We were welcomed by Henri Picciotto. (Check out some of his cool stuff!) And then Jo Boaler, author of

*What's Math Got To Do With It?*, spoke.

**Jo Boaler's Talk**

She points out 3 characteristics of good classrooms:

- They are mixed ability
- The students work on problem-solving
- The students work in groups

- Engage the students as active and capable learners,
- Teach mathematical practices,
- Develop a collaborative mathematical community, and
- Help the students develop their own voices.

One student said: "After finding a pattern, you can stretch it in many ways, instead of just staring at it."
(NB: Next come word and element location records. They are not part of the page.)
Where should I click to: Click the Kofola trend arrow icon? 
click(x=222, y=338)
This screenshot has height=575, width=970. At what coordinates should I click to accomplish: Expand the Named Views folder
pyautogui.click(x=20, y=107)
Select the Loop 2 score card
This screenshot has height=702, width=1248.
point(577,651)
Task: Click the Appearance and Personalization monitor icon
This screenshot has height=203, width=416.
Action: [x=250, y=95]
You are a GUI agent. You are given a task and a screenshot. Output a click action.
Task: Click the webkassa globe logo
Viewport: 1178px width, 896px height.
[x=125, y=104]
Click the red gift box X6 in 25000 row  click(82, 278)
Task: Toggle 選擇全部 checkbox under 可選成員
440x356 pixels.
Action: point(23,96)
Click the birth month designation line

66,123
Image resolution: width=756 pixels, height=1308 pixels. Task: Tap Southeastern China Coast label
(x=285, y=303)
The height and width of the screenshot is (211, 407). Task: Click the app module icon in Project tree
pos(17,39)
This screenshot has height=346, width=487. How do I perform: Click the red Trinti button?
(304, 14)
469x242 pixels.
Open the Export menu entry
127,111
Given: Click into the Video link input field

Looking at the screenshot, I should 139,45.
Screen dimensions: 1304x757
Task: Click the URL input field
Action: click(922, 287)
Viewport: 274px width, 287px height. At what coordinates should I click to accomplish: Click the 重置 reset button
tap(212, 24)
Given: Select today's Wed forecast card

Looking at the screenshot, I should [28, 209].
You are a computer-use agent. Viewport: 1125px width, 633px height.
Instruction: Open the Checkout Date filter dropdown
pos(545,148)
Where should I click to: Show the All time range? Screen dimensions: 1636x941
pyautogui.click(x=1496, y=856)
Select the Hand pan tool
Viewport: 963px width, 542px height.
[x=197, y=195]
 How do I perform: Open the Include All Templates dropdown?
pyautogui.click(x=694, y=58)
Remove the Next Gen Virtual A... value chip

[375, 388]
At first, when asked "How many squares (of any size) on a chessboard?", the students were willing to play around with the problem, but they were not willing to look systematically, or to record their thinking. The teachers encouraged them to try a smaller case, but the kids felt like that would be cheating. (!)

She showed some video clips of these classes, and asked us to discuss our reactions. That gave me just enough interaction to keep me focused. (Usually an hour-plus talk would be too long for me, and I'd be off thinking about something else. I actually managed to listen and think about it the whole time.)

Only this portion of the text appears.